The Jefferies report highlights stocks that are considered quality companies based on metrics like sustainable growth rates and superior dividend yields. We screened the list for the top-yielding companies.

Chevron Corp. (NYSE: CVX) is a perfect story for investors looking to stay long the energy sector. With its large dividend, and a solid place in the sector when it comes to natural gas and liquefied natural gas, long-term investors willing to look past the current debacle in oil pricing may be able to make a once-in-a-lifetime buy on this industry behemoth.

Chevron investors are paid a very solid 3.87% dividend. The Thomson/First Call consensus price target for the stock is $32.02. Shares closed up nicely Monday at $111.73 as oil had a bounce back from multiyear lows.

ALSO READ: Deutsche Bank Lowers Price Targets on Top Oil Stocks to Buy

Emerson Electric Co. (NYSE: EMR) is a top stock to buy that analysts feel will be a beneficiary of an expected upturn in capital spending in 2015. The company boasts a solid balance sheet, with a tiny 0.5 debt-to-equity ratio. Plus the dividend is well covered and was recently increased. Emerson’s Process Management division was recently selected as the main automation contractor for the Shah Deniz Stage 2 development project in the Azerbaijan sector of the Caspian Sea, a $40 million contract.

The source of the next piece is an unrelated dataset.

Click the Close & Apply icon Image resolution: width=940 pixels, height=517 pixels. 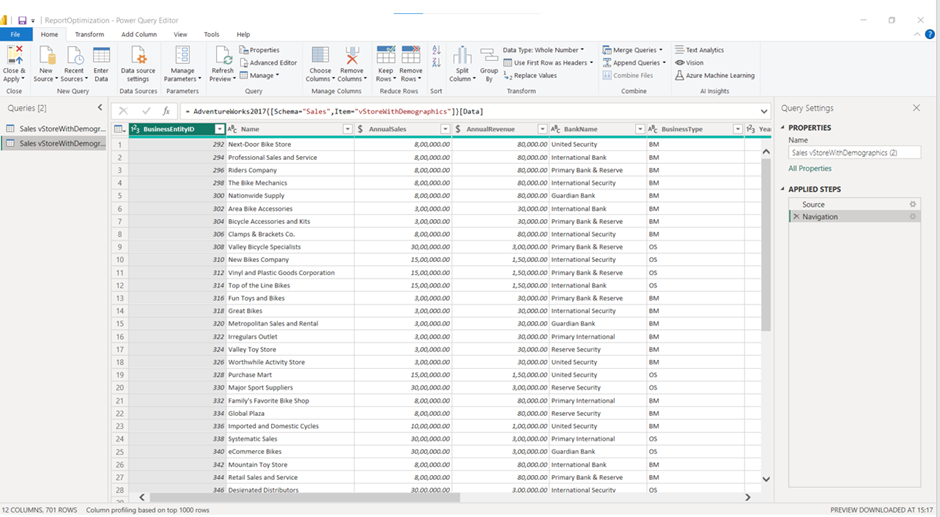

Emerson investors receive a 2.97% dividend. The consensus price target is $69.96. Emerson closed Monday at $62.92 a share.

Lorillard Inc. (NYSE: LO) is a tobacco stock best known as the industry leader in menthol cigarettes with the Newport brand. In a deal that is still being assessed by federal regulators, Lorillard was purchased this past summer by Reynolds American, and it is expected to be right in the $27 billion range. Combining the two would give investors a strong company that can continue to post solid earnings growth, cover a big dividend and battle Altria for slumping U.S. market share.

Lorillard investors are currently paid a tidy 3.9% dividend. The consensus price target is $64, and shares closed Monday at $63.25. Ultimately investors are really buying the combined entity with Lorillard shareholders receiving $68.88 per share.

NutriSystem Inc. (NASDAQ: NTRI) is a stock that always tends to get a spike at the beginning of each new year, as many people make commitments to lose weight and turn to the company for the widely advertised packaged food offerings. NutriSystem posted strong third-quarter earnings and is reasonably priced when compared to many of the other stocks competing in the diet category.

NutriSystem investors are paid a solid 3.75% dividend. The consensus price target is $21.51. Shares closed the day on Monday at $18.62.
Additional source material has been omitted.